This article refers to the lesson that can be heard here: Exploring the Cat-Cow or Marjayasana Pose
One of the major differences I have found between Yoga and the Feldenkrais Method® is that while in Yoga movement is often focused around Asanas or poses, Feldenkrais focuses on movement per se. It is the experience of moving that increases sensory experience; sensation is the language of the nervous system, and it is the nervous system that organizes us in our responses to life’s demands and experiences. Feldenkrais offers the possibility to re-educate the nervous system toward healthier habits in movement and posture and away from pain and dysfunctional movement.
Equally there are many similarities between the two systems: the word Yoga means Union — and Feldenkrais unites too — every lesson addresses the whole person. Mr BKS Iyengar, famous Yoga Master from Pune, India, says many things in his books that mirror what Dr Feldenkrais says. Two examples of this: both men stress the importance of awareness, and the capacity to move attention at will. While Dr Feldenkrais speaks of finding the weak spot, ‘the Achilles heel’, in a person’s organisation — a martial arts teaching for finding the best way to attack/throw an opponent — Mr Iyengar says that in practising Asanas, the injury will occur where the awareness is not.
Feldenkrais Awareness Through Movement (ATM) lessons are guided only by the teacher’s voice. Students usually have their eyes closed, and they are always moving unless they are resting at neutral, so there is more of an opportunity to have a stronger sense of internal experience than there is when teaching is verbal and accompanied by imitating demonstrated movement/posture — for which the eyes must be open and focused on the teacher. Because Yoga tends to be based on Asanas/postures, students are often trying to achieve correctness in a certain position, whereas this is simply not required in an ATM. ATM also emphasises effort reduction. This is to increase capacity to sense and feel, through which it is possible to re-educate habitual movement patterns — working on the premise ‘Less is more’, and ‘Pain = No Gain’. In ATM we are asked to explore, rather than do, and we are encouraged to realize that exploration is more fruitful when we stay within our limits of comfortable movement, avoiding doing anything that hurts. This challenges our need to achieve, but the internal experience that is then fostered is one of enjoyment and pleasurable sensation. Students are supported in creating healthier ways of moving.
Dr Moshe Feldenkrais, founder of the Feldenkrais Method, taught many Awareness Through Movement lessons — thousands, literally. Among them are many that explore various Yoga Asanas. For example, during my Feldenkrais professional training, we did a lesson a day for a whole week exploring the Headstand, and spent another week on the Shoulder Stand.

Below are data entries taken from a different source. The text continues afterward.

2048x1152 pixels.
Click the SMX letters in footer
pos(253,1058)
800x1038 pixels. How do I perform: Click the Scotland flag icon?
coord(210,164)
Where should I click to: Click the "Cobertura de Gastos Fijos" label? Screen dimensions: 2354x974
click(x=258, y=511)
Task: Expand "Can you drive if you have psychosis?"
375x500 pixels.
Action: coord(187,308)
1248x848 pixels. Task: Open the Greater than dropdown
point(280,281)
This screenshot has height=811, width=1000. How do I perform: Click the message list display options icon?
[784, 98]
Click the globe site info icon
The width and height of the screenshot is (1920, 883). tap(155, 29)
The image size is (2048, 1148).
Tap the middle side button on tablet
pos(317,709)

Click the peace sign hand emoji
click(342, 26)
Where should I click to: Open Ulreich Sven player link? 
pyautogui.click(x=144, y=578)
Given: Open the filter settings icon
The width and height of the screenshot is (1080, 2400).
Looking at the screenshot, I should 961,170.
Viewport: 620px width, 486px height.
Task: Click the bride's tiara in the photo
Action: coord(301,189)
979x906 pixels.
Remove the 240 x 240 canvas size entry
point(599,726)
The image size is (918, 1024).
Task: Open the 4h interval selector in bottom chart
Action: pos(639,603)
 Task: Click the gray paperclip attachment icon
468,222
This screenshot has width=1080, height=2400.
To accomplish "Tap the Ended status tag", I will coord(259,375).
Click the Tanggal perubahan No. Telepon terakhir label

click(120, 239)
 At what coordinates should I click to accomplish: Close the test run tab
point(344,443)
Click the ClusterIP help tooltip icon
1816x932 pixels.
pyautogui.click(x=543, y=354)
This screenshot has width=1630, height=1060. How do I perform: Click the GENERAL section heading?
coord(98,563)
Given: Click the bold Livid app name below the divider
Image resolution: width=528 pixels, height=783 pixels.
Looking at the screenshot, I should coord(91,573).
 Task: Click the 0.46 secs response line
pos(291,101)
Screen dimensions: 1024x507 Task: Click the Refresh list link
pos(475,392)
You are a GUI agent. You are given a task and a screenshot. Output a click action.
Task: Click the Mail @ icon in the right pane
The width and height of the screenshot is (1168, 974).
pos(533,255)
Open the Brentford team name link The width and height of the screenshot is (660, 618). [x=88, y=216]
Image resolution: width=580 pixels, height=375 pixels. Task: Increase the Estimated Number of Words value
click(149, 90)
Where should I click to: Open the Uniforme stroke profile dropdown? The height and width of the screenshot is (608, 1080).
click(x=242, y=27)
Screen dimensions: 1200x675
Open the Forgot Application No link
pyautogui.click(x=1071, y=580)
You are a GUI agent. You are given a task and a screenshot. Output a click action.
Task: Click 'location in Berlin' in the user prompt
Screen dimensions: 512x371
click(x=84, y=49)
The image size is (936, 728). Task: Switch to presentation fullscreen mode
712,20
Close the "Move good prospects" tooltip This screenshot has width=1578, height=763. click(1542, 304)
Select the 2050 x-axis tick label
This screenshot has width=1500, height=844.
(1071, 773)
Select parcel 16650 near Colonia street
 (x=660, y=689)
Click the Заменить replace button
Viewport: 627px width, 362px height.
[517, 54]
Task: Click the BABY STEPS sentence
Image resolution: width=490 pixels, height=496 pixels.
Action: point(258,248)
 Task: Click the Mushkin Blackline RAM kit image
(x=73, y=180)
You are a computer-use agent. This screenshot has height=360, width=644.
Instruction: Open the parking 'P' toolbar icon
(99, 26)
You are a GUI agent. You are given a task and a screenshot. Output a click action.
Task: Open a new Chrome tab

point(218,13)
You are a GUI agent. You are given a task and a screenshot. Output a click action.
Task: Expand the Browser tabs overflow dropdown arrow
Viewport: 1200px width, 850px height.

My own journey with Feldenkrais began on a Yoga Retreat in India. Yoga had been my passion for many years and, finally there I was, living my dreams and studying in the land of its origin. Yoga probably quite literally saved my life. So strange then, to find myself there and discovering an attraction to a different system of working with my body/mind! There’s a long story there, suffice to say that recently in the last couple of years I have started to practise Yoga again, this time of course alongside my practise of Feldenkrais, and I am enjoying it more than ever before — having developed my capacity for self-awareness, discarded many old inefficient movement habits and learned new ones giving me a broader movement repertoire — and the asanas are more pleasurable than ever before and have taken on a whole new level of meaning. I put this change entirely down to my practice of Feldenkrais — now in its 25th year, 15 of which have been as a professional, running my private practice in Dartington, Totnes, Devon.
To sum up, since becoming a Feldenkrais teacher I have had many yoga teachers and yoga students in my classes — their comments always echo the same thing: it is the re-education of the nervous system that Feldenkrais offers that especially enhances and supports and deepens (note: not replaces) their Yoga practice. The lesson I have chosen for our 2020 International Feldenkrais Week is based around the Cat / Cow / Marjayasana Pose, which you will find in our free audio library — chosen because hopefully it is familiar to many of you and therefore one that will best allow me to show you something of just how Awareness Through Movement can inform and support your Yoga practise. I hope you benefit from and enjoy it!